■ WHAT TO WORK ON ■
In the listing below, the answer starts at the line that has "Instruction: Claim the 100% Cashback offer" and stops after the line that has "Task: Open the キャビネット link"; please repeat that part exactly and nothing more.

■ RECORDS SUPPLIED ■

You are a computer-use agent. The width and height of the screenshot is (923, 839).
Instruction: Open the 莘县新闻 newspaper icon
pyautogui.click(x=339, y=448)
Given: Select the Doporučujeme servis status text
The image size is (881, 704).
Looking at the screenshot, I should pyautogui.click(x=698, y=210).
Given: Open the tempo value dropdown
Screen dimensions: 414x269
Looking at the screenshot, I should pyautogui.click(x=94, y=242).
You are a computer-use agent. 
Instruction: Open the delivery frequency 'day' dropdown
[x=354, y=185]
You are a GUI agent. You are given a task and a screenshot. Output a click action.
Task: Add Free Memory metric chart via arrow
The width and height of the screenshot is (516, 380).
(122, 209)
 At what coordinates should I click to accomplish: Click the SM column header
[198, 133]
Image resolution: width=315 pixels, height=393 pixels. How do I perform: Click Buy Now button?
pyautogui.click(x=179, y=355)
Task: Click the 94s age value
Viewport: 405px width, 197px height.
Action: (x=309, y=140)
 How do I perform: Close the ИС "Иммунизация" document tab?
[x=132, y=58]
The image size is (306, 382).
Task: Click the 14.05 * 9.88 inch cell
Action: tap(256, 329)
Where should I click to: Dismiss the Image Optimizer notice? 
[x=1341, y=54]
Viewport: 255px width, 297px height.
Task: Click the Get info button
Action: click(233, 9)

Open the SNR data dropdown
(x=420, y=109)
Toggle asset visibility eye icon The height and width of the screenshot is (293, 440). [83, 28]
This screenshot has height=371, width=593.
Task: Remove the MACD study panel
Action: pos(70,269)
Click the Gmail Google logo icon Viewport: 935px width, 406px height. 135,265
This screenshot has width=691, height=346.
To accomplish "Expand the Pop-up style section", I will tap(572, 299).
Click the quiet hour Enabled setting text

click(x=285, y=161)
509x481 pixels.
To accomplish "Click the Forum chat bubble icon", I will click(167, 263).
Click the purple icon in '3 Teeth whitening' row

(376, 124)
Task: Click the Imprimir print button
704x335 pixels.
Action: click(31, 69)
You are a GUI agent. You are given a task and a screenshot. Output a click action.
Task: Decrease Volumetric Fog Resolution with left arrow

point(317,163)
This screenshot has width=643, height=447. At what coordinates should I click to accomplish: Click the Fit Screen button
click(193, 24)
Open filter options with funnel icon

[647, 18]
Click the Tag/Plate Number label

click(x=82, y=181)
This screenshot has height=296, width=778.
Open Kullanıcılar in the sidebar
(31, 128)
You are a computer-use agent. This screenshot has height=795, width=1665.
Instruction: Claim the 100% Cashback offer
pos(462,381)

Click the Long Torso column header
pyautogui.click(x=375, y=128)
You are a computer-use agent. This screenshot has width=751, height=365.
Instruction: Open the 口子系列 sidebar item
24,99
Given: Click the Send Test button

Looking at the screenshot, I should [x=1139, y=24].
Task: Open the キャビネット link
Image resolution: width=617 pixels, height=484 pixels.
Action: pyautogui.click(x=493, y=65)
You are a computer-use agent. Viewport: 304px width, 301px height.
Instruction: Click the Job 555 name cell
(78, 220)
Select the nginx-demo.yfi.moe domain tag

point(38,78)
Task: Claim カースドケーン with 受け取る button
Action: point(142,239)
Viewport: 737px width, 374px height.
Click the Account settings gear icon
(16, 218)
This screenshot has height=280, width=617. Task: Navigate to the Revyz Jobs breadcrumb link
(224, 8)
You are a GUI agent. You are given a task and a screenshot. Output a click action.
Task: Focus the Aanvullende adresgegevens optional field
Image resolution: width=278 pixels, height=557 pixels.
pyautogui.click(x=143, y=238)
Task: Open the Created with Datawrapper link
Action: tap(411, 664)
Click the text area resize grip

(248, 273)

■ WRITTEN REPLY ■
Instruction: Claim the 100% Cashback offer
pos(462,381)

Click the Long Torso column header
pyautogui.click(x=375, y=128)
You are a computer-use agent. This screenshot has width=751, height=365.
Instruction: Open the 口子系列 sidebar item
24,99
Given: Click the Send Test button

Looking at the screenshot, I should [x=1139, y=24].
Task: Open the キャビネット link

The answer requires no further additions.